Records contained in a dataset
┌────────

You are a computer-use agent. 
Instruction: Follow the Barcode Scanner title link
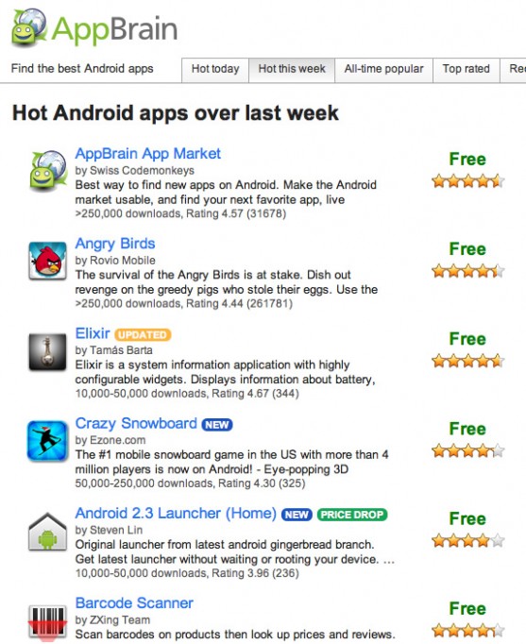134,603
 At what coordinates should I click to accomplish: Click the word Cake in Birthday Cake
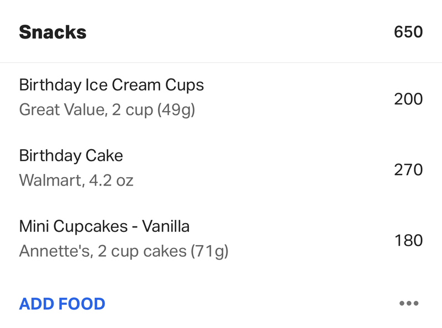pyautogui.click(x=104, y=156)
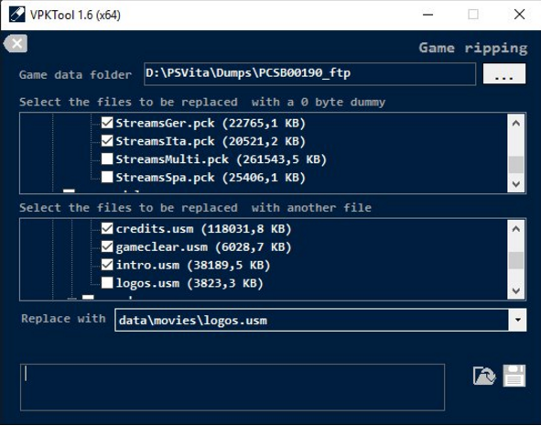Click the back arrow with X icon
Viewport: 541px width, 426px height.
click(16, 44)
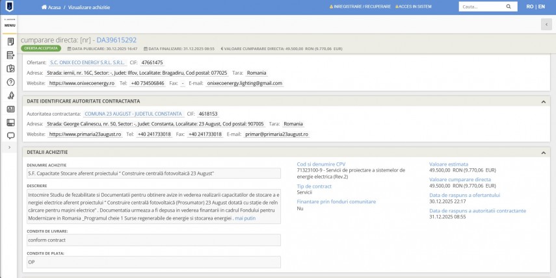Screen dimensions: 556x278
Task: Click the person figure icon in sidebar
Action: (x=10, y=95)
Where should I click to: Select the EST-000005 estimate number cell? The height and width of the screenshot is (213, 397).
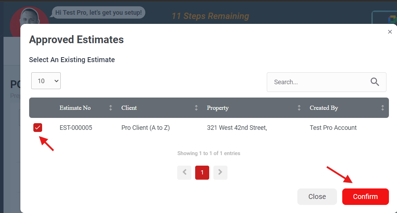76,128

└────────

* [Your task]: In the records above, find the line containing "Where should I", then please restate it and each line after it word for word, pictures excluded.

* [Task output]:
Where should I click to: Select the EST-000005 estimate number cell? The height and width of the screenshot is (213, 397).
76,128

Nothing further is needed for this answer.